Administration of a local anesthetic with a vasoconstrictor is a known method in decreasing the systemic toxicity, increasing the duration of anesthesia, and providing hemostasis during surgery [15]. Articaine with epinephrine is one of the most commonly used anesthetic worldwide [5]; however, epinephrine containing anesthetics may cause unwanted effects on the blood pressure, pulse rate, and hemodynamic condition of the patient; these effects were evaluated in this study. This study had a crossover design, which was advantageous because each patient acted as his own control. Thus, the individual characteristics of each patient did not influence the results of the study.
Hersh et al. compared the pharmacokinetic and cardiovascular effects of 11.9 ml A100 with the effects of 11.9 ml A200. They found that the short-term cardiovascular effects (increase in heart rate and SBP) were significant with A100 than with A200 [16]. These results demonstrated the effects of a larger volume of the local anesthetic.
Troullos et al. also reported a greater increase in the heart rate with larger volumes of epinephrine containing anesthetic formulations (8 cartridges of A100) [17]. Therefore, it can be concluded that increasing the amount of epinephrine in a nerve block injection increases the differences in the effects of A100 and A200. Hence, the likelihood of an increase in the heart rate or blood pressure (hemodynamic changes) with articaine containing epinephrine is dose-dependent. Regarding vasoconstriction with epinephrine, in low dosages, its absorption in the blood is slow but its hydrolysis is fast; therefore, the hemodynamic changes caused by it are not significant in these dosages that are used in routine dental procedures [15].

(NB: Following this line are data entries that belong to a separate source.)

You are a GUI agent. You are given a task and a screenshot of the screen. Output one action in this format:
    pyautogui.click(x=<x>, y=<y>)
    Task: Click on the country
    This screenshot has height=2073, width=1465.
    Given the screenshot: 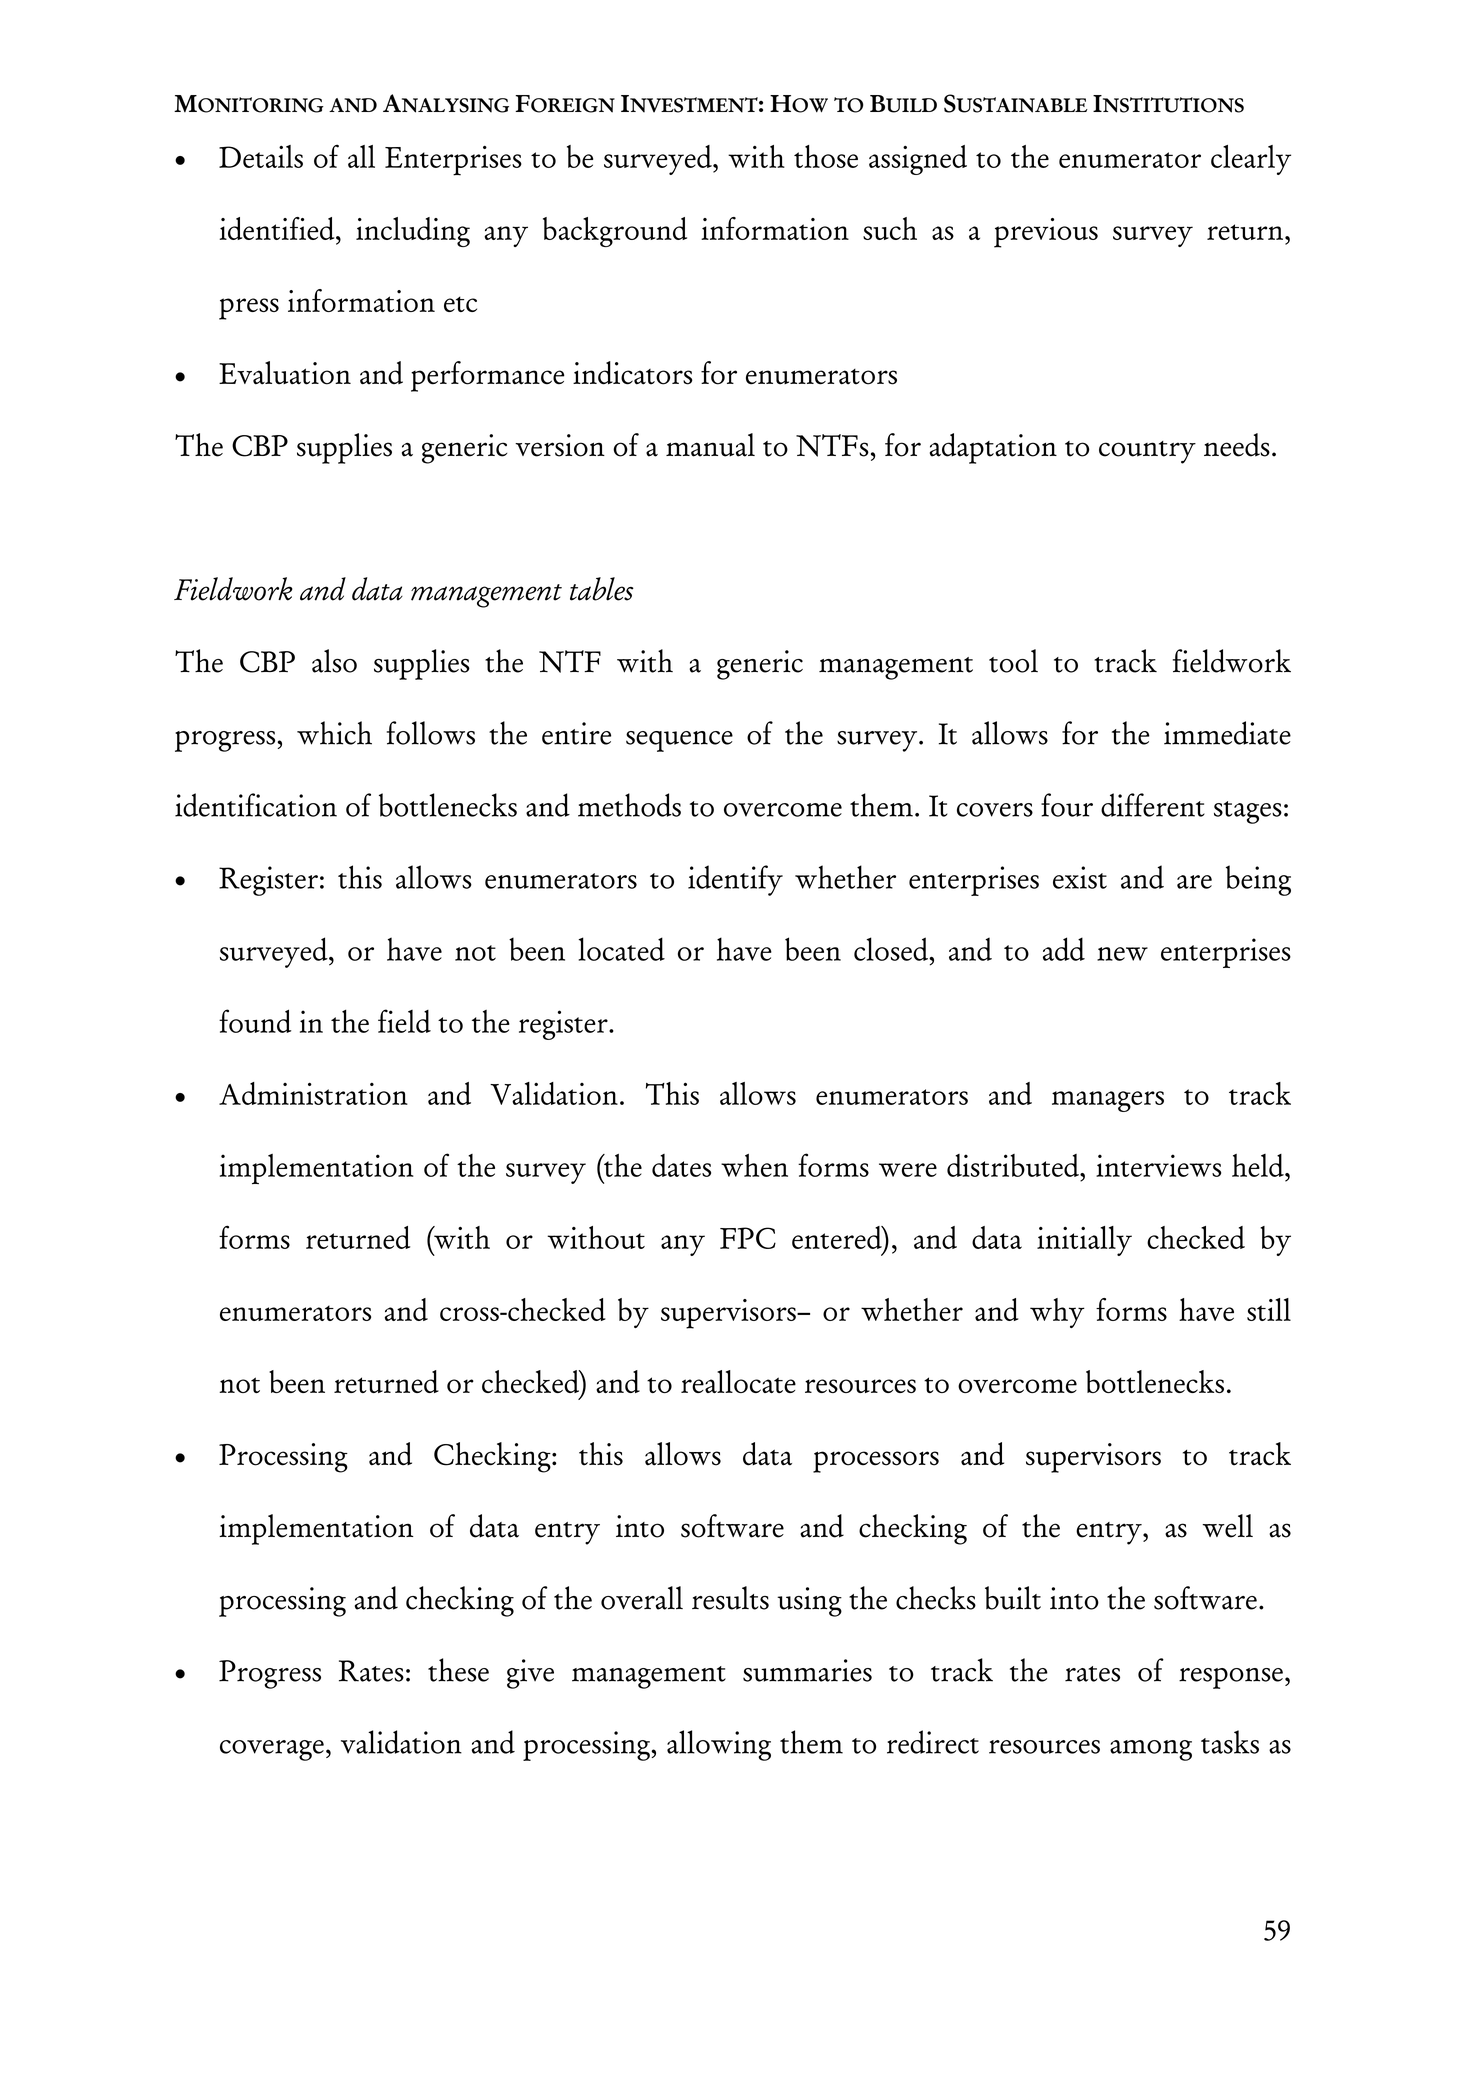 What is the action you would take?
    pyautogui.click(x=1147, y=452)
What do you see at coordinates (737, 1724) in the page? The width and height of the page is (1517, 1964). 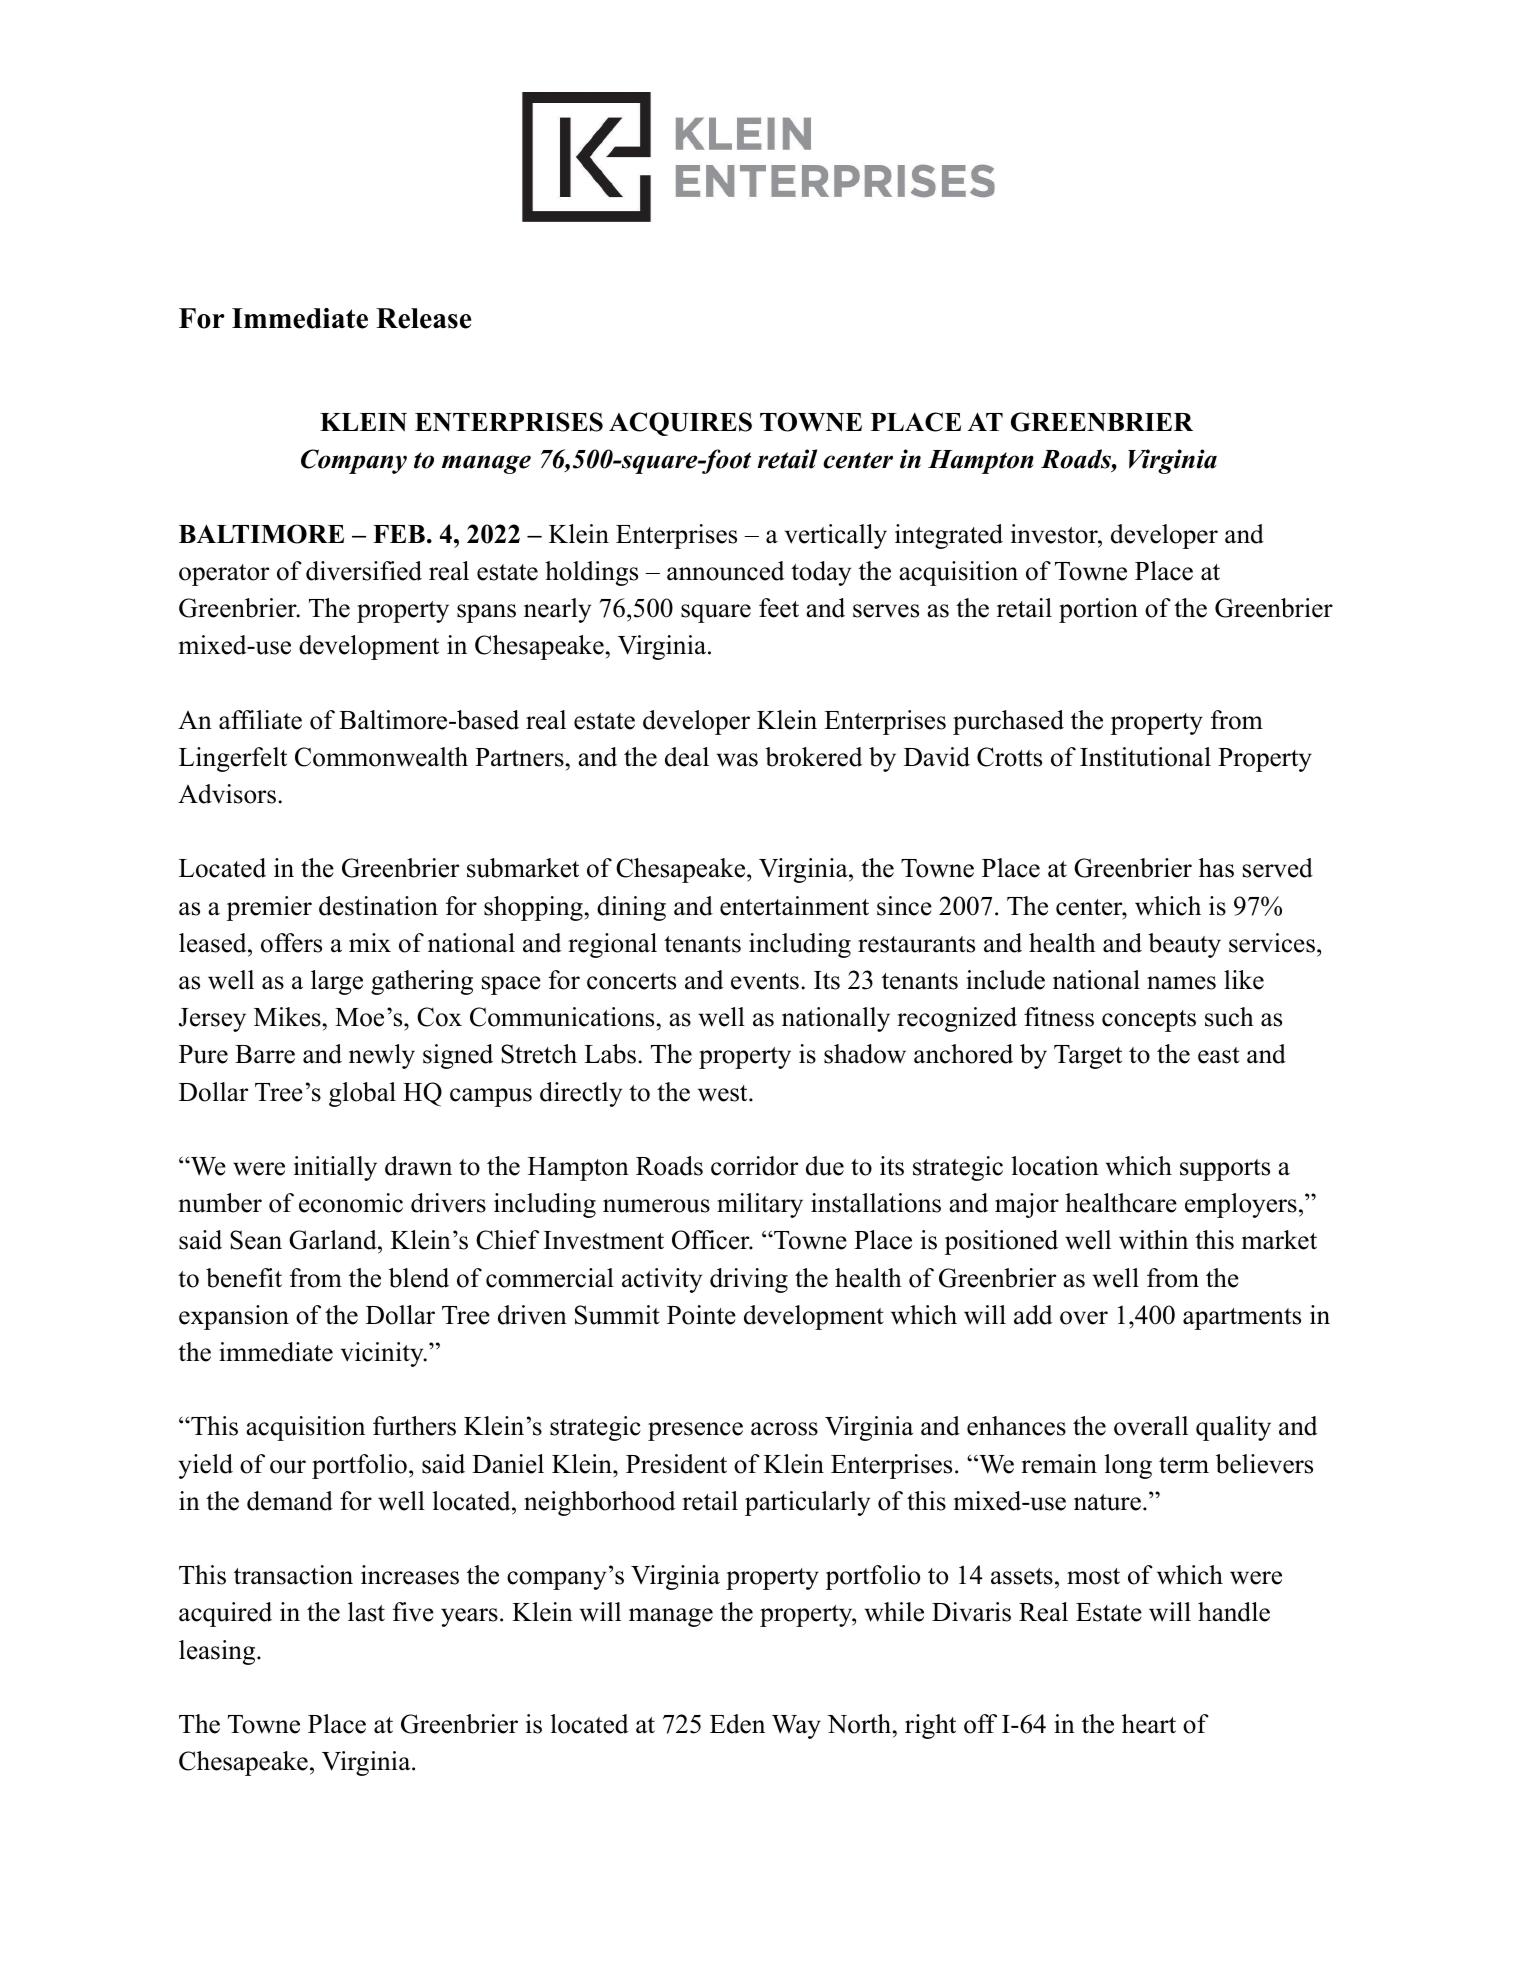 I see `Eden` at bounding box center [737, 1724].
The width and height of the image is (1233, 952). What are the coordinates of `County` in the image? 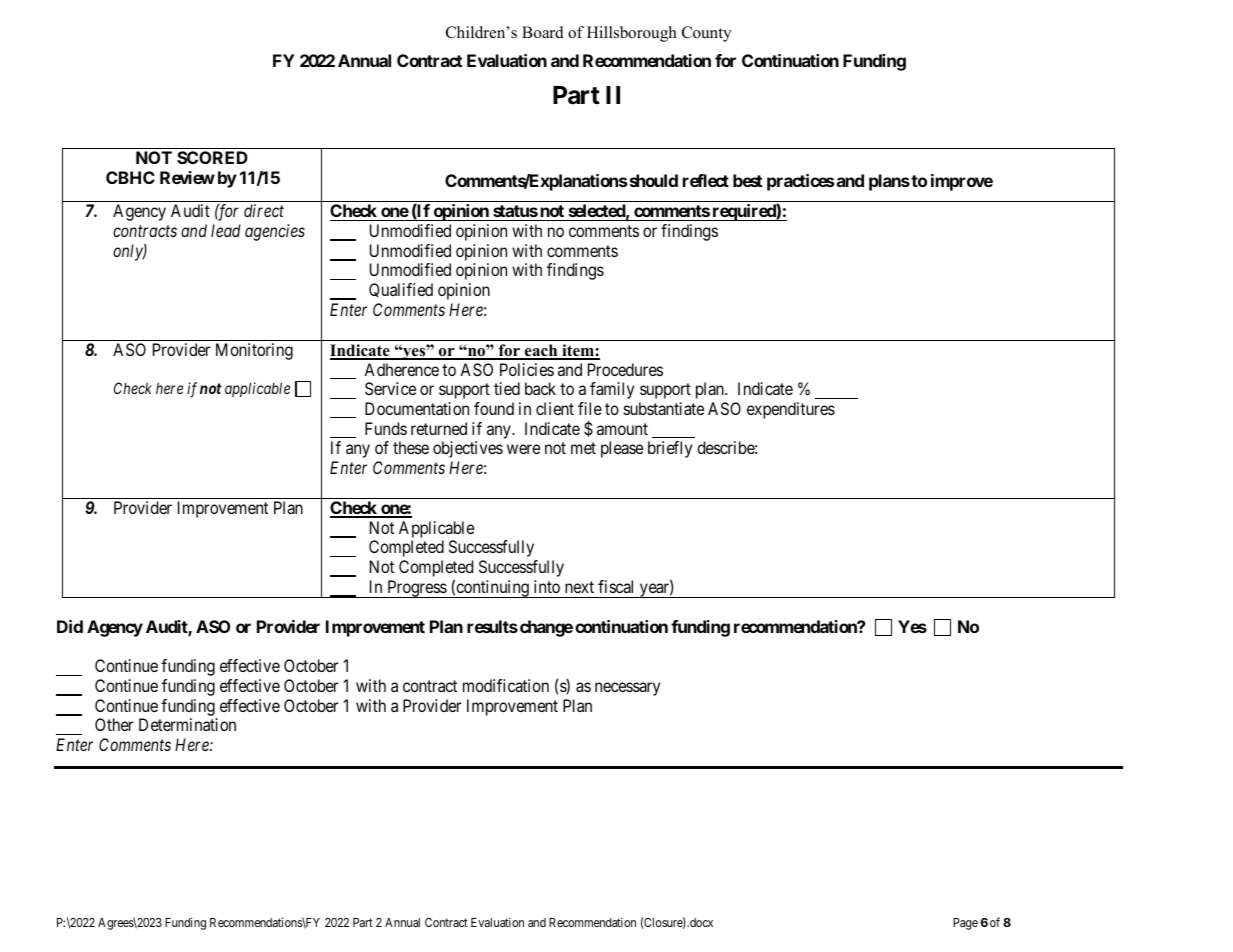 It's located at (707, 34).
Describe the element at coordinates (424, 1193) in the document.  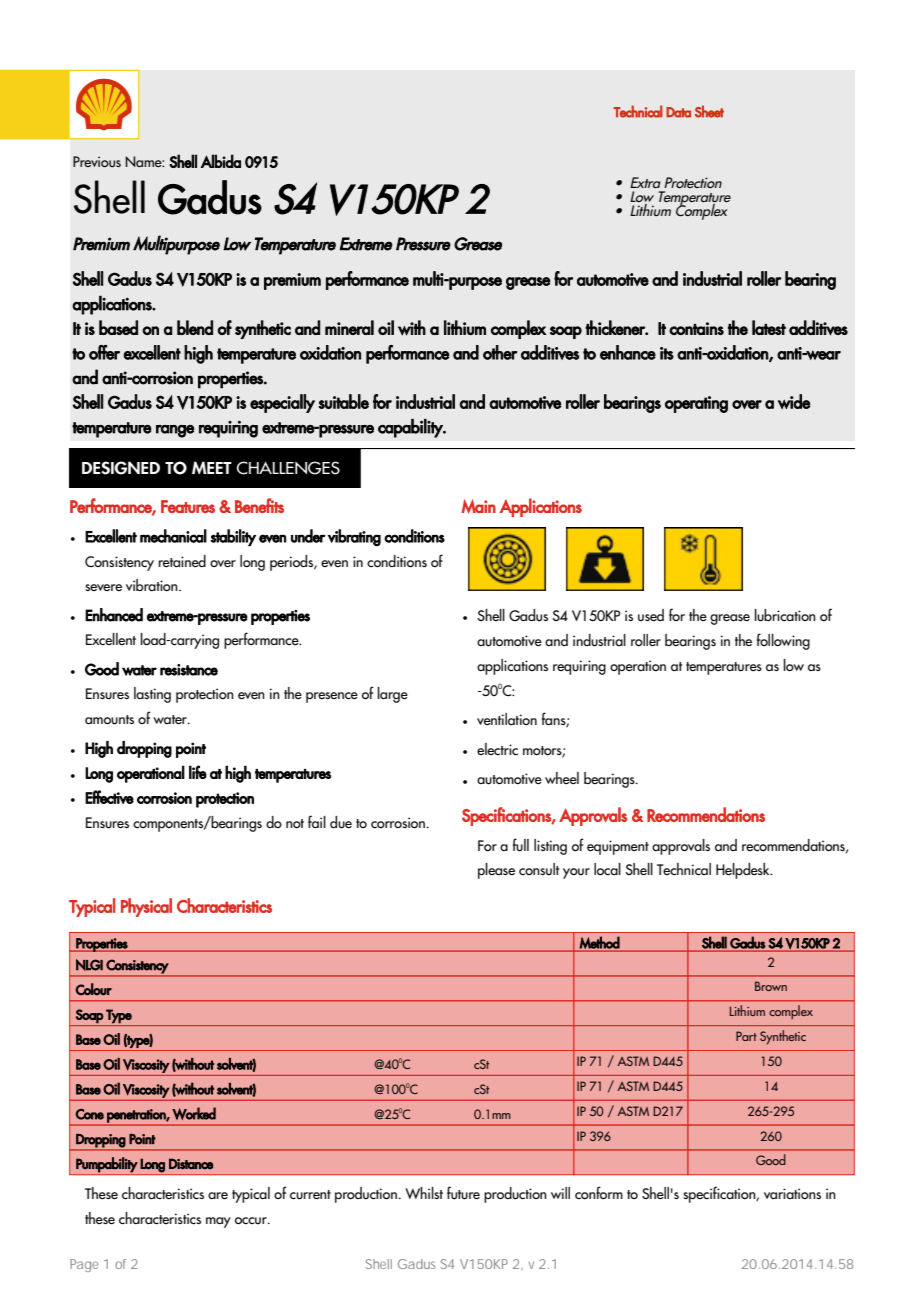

Few studies have reported that the blood pressure is usually stable after administration of anesthetic solutions containing epinephrine during nerve blocks or infiltrations [18,19,20]. Our current study supports the results of previous human studies. Knoll-Köhler reported no differences in the effects of A100 and A200 (containing 4 ml [160 mg] of 4% articaine hydrochloride) on the heart rate or blood pressure of patients undergoing extraction of an impacted lower third molar [21]. Tofoli et al. [22] and Santos et al. [23] found that the efficacy of A100 was equivalent to that of A200 in inferior alveolar nerve blocks. Moore et al. found no differences in the cardiovascular effects of A100 and A200 on using 1 cartridge volume for IANB [24]. It can be concluded that there were no significant hemodynamic changes on administration of 1 cartridge of the local anesthetic for IANB with negative aspiration in healthy patients.
In our study, the time taken for the onset of anesthesia was 1.4 and 2 min with A100 and A200, respectively. In previous studies, the time taken for onset was approximately 2–2.5 min with A100 and 2.5–3 min with A200 [15]. The duration of soft tissue anesthesia in a nerve block with 1.8 ml of 4% articaine was reported to be 4.3–5.3 h [10]. These results of the onset and duration of anesthesia are similar to the results of our study.
In conclusion, there was no significant difference in the onset and duration of anesthesia between 1 cartridge volume of A100 and A200. Therefore, in operations requiring a larger amount of anesthetic solutions, A200 should be preferred in healthy patients; however, it may be necessary to minimize the dose for patients receiving specific medications and for those with cardiovascular disease. Thus, A200 might be preferable in patients with cardiovascular disease and in those taking drugs that enhance the systemic effects of epinephrine.